Antibiotics and Hormones

Antibiotics and hormones may affect the kosher status of fowl. It is common practice to vaccinate fowl by injection.  The fowl is vaccinated on day one and a number of times thereafter. The place of injection for the first vaccination is in the neck area. The needle used for the vaccination is very small, yet it may come in contact with the esophagus and render the bird a treifah.  

Some of the injections are given in the leg area, which may damage the leg tendons, which will also render the bird a treifah.  Leg tendon lesions (rupture and hemorrhaging) are common because of viral arthritis.

In Eretz Yisroel it is common procedure by the Mehadrin Shechita’s to check the leg tendons for rupture and hemorrhaging.  The Mehadrin Shechita’s in Eretz Yisroel also have supervision on the vaccinations that they should be injected only in an area that will not render the bird a treifah.   The common age of chickens by shechita is six to eight weeks old. 

In order to have a chicken fully-grown and mature they will use growth hormones.  Growth hormones also retain water in the chicken.

The vaccinations and growth hormones cause common health problems to the fowl such as leukosis, leg tendon problems, low resistance to disease and Chronic Respiratory Diseases.   The respiratory disease does affect the kosher status of the lungs and would require a careful checking of the lungs.   Some (but not all) of the vaccinations are sometimes given in the drinking water or by a spray in the air.

There was a breed of chickens bred in Israel over the last 50 years, which does not require any vaccinations or growth hormones.

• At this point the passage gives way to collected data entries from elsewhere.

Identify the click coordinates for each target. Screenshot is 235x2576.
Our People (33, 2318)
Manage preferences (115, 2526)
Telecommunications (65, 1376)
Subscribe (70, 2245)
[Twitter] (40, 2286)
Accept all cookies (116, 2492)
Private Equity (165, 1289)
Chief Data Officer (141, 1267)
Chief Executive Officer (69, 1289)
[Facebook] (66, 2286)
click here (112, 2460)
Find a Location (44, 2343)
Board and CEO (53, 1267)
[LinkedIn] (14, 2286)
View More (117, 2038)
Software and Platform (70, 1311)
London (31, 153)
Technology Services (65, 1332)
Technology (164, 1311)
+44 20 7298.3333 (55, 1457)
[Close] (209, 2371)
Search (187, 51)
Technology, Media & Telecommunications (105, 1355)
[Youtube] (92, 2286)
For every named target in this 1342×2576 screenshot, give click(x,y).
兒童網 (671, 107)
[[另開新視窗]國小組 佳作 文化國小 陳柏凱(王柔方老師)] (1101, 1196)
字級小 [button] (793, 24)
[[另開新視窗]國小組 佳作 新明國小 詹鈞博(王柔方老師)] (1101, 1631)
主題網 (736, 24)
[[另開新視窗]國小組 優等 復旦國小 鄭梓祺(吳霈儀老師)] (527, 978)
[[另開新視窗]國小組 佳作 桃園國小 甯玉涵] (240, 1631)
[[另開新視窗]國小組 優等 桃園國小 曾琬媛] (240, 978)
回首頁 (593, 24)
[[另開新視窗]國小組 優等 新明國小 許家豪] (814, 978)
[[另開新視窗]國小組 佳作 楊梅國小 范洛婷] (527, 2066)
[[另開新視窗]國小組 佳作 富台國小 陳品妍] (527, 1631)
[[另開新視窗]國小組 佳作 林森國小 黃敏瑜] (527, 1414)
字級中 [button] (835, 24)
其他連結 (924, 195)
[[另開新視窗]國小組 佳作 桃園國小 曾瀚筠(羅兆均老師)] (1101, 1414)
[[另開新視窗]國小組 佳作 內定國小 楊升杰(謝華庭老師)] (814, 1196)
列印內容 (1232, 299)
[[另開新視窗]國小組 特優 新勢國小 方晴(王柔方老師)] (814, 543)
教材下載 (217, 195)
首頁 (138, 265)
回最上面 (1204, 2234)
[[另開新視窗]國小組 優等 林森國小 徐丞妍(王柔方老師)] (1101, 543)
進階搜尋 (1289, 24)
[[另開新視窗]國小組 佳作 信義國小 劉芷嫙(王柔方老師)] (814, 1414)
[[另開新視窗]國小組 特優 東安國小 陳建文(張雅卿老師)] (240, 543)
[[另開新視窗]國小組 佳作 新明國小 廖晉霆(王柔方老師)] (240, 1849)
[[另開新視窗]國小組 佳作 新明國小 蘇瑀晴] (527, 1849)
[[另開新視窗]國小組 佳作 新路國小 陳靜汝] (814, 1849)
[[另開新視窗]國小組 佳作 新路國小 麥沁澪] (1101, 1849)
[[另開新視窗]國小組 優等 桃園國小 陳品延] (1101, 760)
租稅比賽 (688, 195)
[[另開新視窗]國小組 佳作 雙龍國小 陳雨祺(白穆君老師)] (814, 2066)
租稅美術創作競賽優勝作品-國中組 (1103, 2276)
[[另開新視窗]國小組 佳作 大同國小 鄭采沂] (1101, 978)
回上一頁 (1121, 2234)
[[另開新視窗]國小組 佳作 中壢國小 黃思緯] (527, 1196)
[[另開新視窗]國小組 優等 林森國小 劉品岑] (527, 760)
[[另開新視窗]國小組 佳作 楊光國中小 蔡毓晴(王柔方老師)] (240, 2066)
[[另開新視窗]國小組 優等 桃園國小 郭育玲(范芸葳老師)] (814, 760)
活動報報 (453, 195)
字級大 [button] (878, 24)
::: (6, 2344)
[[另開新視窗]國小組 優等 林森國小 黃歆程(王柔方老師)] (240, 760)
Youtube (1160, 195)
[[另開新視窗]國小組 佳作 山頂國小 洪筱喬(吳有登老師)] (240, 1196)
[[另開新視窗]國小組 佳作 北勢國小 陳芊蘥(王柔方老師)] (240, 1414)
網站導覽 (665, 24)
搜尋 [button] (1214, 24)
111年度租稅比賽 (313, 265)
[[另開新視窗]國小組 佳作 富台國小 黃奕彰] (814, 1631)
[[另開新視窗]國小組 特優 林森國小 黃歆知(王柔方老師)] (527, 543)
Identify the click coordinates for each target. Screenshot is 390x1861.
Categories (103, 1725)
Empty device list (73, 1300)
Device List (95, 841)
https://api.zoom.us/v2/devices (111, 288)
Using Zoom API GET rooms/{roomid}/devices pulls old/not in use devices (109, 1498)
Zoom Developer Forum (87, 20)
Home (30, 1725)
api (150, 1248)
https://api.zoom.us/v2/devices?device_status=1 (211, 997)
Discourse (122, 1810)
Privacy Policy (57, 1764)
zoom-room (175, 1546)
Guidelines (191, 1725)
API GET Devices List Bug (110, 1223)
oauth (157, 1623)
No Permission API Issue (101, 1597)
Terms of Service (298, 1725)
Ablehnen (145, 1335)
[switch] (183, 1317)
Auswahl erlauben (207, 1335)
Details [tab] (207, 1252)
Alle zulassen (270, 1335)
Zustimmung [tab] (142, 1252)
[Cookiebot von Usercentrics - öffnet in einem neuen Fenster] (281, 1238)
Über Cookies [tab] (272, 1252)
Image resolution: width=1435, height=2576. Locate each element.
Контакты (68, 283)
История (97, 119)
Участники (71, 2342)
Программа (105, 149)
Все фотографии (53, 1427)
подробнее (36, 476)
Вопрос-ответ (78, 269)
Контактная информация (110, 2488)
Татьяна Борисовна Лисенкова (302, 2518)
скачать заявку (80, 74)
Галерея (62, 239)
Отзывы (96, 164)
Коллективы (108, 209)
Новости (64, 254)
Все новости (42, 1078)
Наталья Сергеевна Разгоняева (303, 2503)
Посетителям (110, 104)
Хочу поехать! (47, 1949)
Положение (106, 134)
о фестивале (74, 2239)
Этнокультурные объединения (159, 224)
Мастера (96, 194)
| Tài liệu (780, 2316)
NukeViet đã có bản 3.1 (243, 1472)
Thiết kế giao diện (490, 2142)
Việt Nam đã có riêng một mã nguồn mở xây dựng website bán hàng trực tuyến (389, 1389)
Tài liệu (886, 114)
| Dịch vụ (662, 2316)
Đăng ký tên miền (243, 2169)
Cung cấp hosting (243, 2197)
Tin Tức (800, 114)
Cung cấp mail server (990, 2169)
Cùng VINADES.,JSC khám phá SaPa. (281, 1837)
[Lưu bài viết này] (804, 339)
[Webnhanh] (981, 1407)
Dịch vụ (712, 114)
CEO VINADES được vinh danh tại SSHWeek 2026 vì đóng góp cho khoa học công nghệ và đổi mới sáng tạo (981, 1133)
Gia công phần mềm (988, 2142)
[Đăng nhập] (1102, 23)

The breeder claimed that the breed does not have any problems with the tendons nor with the lungs.  

As far as we know there is no rabbinical authority that certified the breed to have been bred only with birds that are traditionally accepted as kosher birds?   There are breeds of questionable Mesorah. Your Rabbi should be consulted for his opinion in the matter.

All manufactured products, which may contain any ingredients derived from doubtful origins, must be checked by a qualified rabbinical authority as to whether the Dietary Laws were not violated during their preparation.